How many teaspoons in a scoop?

Sorry, I haven’t been around but after thinking about, I’ve come to the decision that I might need to increase the spoonfull of serotonin to a scooper full of serotonin.

I’ve been feeling really sad again – unnaturally so. I know it’s normal to be sad about aging parents. It’s normal to worry about sons who marry bipolar nut-jobs who think it’s cute to shave their one year olds beautiful blonde curls into a Mohawk. It’s normal to cry about our youngest son who is living in a den of iniquity with other college drop-outs and smells like alcohol every time I see him.

But I’m back to worrying about everyone. I worry about the old woman crossing the street while gripping her walker – should I stop my car and make sure she gets across safely?

I’m terrified that one of the 4-year-old twins who live on my street will be hiding behind my car one day when I pull out of the driveway so I’ve gone back to walking around the back of my car before I start it – just like I did when my kids were little.

Speaking of worrying, I never told you the story about the drunk who called me a sanctimonious whore!!

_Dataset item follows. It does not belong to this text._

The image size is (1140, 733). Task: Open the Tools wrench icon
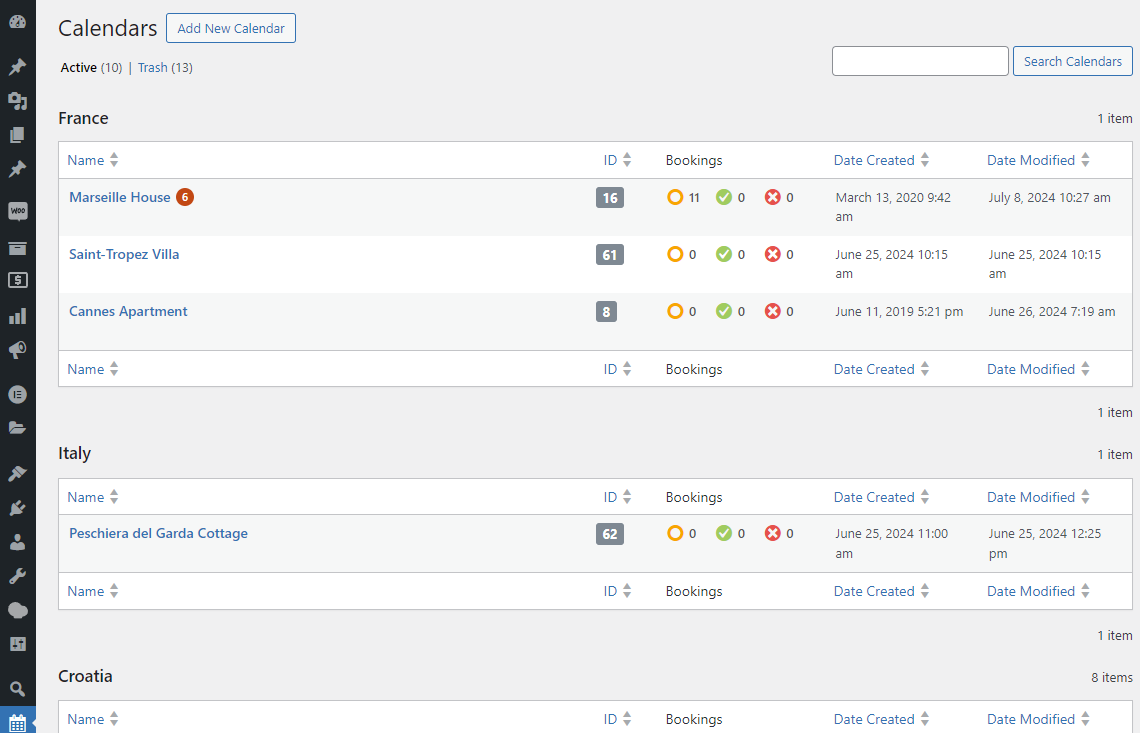coord(17,575)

One night last month, I was driving on a heavily travelled road after leaving my hairdresser. I saw movement out of the corner of my eye and noticed a man stumbling and ricocheting off of the trees directly across the street. Suddenly he fell into a ditch right next to the road. I immediately threw my car into park, punched on my flashing lights and ran to his side. He looked to be about 40 years old; he was wearing clean clothes and was clean-shaven. He was totally incoherent – he couldn’t answer any of my questions – so I immediately called 911.

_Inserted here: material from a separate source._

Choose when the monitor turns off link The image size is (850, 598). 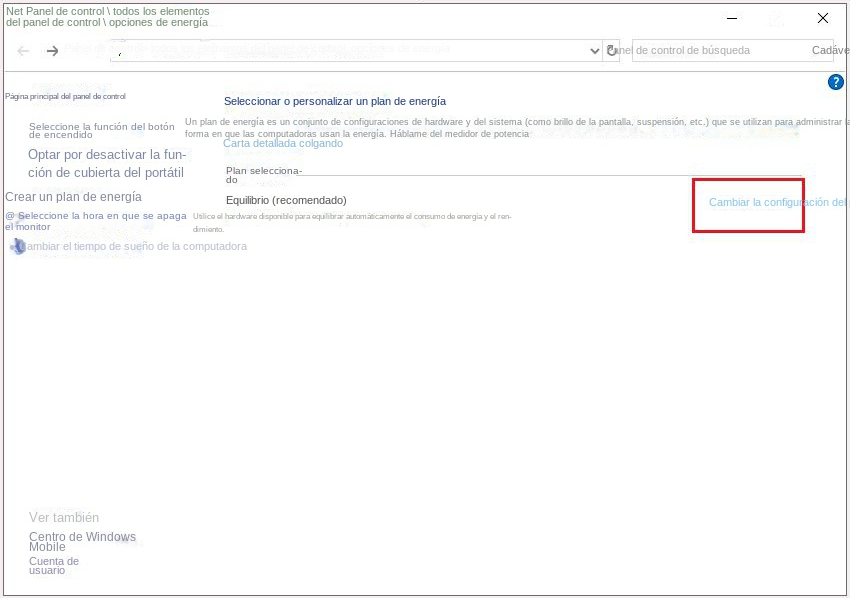point(96,221)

In the meantime, another man pulled up and I could see that he was talking to “Ricochet Man”. The Good Samaritan came over to me and said, “He’s just really, really drunk. I hope you didn’t call 911”.

“Of course, I called 911!” I shouted! “He came stumbling out of those woods, and if not for that ditch, he would be splattered across this highway right now!”

Ricochet Man is now doing his best imitation of a pole dancer as he tries unsuccessfully to hoist himself to a standing position by holding onto the street lamp. G.S. helps him stand and then told R.M. that I had called 911.

Well, all hell broke loose!! R.M. started shouting at me. He screamed (among other things), “Why the fu@k did you call the cops? Listen, lady, I’m just a drunk – I’ll always be a drunk! You sanctimonious whore! I guess you think you’re better than me, you stupid biotch!!!!” and on and on and on.

The funny part was that I just kept ignoring him. He was red in the face – screaming and spitting and I just stood there with my arms crossed in front of me. After growing up in a big Irish and Welsh family overflowing with drunks, I’ve seen much meaner drunks than him!

The G.S. told me to leave and I said, “I’m not leaving until the police come.” G.S. told me that I couldn’t stop this guy from getting drunk tomorrow and falling into the same street and I said, “No, I won’t be here tomorrow, but I am going to see this through today and make sure this man gets help”. (Of course, I can always use the good Karma points, right?)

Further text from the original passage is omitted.